**Exercise instructions**
When you reach the line containing "Subscribe (215, 1487)" in the entries below, begin reproducing lines exactly, and stop once the line containing "Bossy's Summer Reads 2009 (32, 2135)" is done.

Records drawn from a dataset
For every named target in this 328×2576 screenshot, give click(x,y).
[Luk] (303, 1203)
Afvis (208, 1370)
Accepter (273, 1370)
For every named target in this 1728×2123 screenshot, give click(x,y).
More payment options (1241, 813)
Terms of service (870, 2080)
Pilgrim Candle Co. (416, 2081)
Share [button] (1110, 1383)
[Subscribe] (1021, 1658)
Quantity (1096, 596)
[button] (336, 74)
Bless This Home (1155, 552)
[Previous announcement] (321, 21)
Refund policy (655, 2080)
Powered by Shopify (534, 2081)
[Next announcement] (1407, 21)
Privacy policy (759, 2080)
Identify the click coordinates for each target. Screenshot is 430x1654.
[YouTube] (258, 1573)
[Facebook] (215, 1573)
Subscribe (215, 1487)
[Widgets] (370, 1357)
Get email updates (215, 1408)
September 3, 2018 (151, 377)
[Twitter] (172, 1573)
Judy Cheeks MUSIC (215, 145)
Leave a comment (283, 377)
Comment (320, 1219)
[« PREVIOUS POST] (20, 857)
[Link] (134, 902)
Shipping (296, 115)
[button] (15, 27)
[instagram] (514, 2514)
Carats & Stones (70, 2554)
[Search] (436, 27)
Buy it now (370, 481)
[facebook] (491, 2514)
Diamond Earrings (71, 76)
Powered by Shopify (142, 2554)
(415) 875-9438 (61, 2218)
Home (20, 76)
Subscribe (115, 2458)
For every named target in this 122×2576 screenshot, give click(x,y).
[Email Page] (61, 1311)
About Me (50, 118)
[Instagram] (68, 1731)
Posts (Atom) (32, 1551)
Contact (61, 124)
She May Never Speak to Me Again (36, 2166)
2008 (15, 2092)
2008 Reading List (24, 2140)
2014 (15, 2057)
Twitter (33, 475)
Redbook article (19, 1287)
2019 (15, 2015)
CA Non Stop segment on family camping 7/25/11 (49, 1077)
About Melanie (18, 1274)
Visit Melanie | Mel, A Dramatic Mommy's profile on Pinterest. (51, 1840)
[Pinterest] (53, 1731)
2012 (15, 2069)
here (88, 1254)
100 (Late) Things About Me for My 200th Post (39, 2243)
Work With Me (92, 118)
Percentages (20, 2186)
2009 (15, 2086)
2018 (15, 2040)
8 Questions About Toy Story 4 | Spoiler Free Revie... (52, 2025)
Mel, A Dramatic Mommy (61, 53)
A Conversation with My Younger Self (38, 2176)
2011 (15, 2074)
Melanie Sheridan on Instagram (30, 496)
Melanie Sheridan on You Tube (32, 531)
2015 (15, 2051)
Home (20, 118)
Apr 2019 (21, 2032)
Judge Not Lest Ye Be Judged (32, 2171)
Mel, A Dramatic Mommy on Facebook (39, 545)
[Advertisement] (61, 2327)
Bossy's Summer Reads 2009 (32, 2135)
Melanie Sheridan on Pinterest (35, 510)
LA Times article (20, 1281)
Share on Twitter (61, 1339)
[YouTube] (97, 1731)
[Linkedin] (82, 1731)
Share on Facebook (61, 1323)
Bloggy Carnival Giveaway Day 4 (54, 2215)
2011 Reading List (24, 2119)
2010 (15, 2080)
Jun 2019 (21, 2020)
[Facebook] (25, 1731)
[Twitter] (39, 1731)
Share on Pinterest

**Response for this exercise**
Subscribe (215, 1487)
[Widgets] (370, 1357)
Get email updates (215, 1408)
September 3, 2018 (151, 377)
[Twitter] (172, 1573)
Judy Cheeks MUSIC (215, 145)
Leave a comment (283, 377)
Comment (320, 1219)
[« PREVIOUS POST] (20, 857)
[Link] (134, 902)
Shipping (296, 115)
[button] (15, 27)
[instagram] (514, 2514)
Carats & Stones (70, 2554)
[Search] (436, 27)
Buy it now (370, 481)
[facebook] (491, 2514)
Diamond Earrings (71, 76)
Powered by Shopify (142, 2554)
(415) 875-9438 (61, 2218)
Home (20, 76)
Subscribe (115, 2458)
For every named target in this 122×2576 screenshot, give click(x,y).
[Email Page] (61, 1311)
About Me (50, 118)
[Instagram] (68, 1731)
Posts (Atom) (32, 1551)
Contact (61, 124)
She May Never Speak to Me Again (36, 2166)
2008 (15, 2092)
2008 Reading List (24, 2140)
2014 (15, 2057)
Twitter (33, 475)
Redbook article (19, 1287)
2019 (15, 2015)
CA Non Stop segment on family camping 7/25/11 (49, 1077)
About Melanie (18, 1274)
Visit Melanie | Mel, A Dramatic Mommy's profile on Pinterest. (51, 1840)
[Pinterest] (53, 1731)
2012 (15, 2069)
here (88, 1254)
100 (Late) Things About Me for My 200th Post (39, 2243)
Work With Me (92, 118)
Percentages (20, 2186)
2009 (15, 2086)
2018 (15, 2040)
8 Questions About Toy Story 4 | Spoiler Free Revie... (52, 2025)
Mel, A Dramatic Mommy (61, 53)
A Conversation with My Younger Self (38, 2176)
2011 (15, 2074)
Melanie Sheridan on Instagram (30, 496)
Melanie Sheridan on You Tube (32, 531)
2015 (15, 2051)
Home (20, 118)
Apr 2019 (21, 2032)
Judge Not Lest Ye Be Judged (32, 2171)
Mel, A Dramatic Mommy on Facebook (39, 545)
[Advertisement] (61, 2327)
Bossy's Summer Reads 2009 (32, 2135)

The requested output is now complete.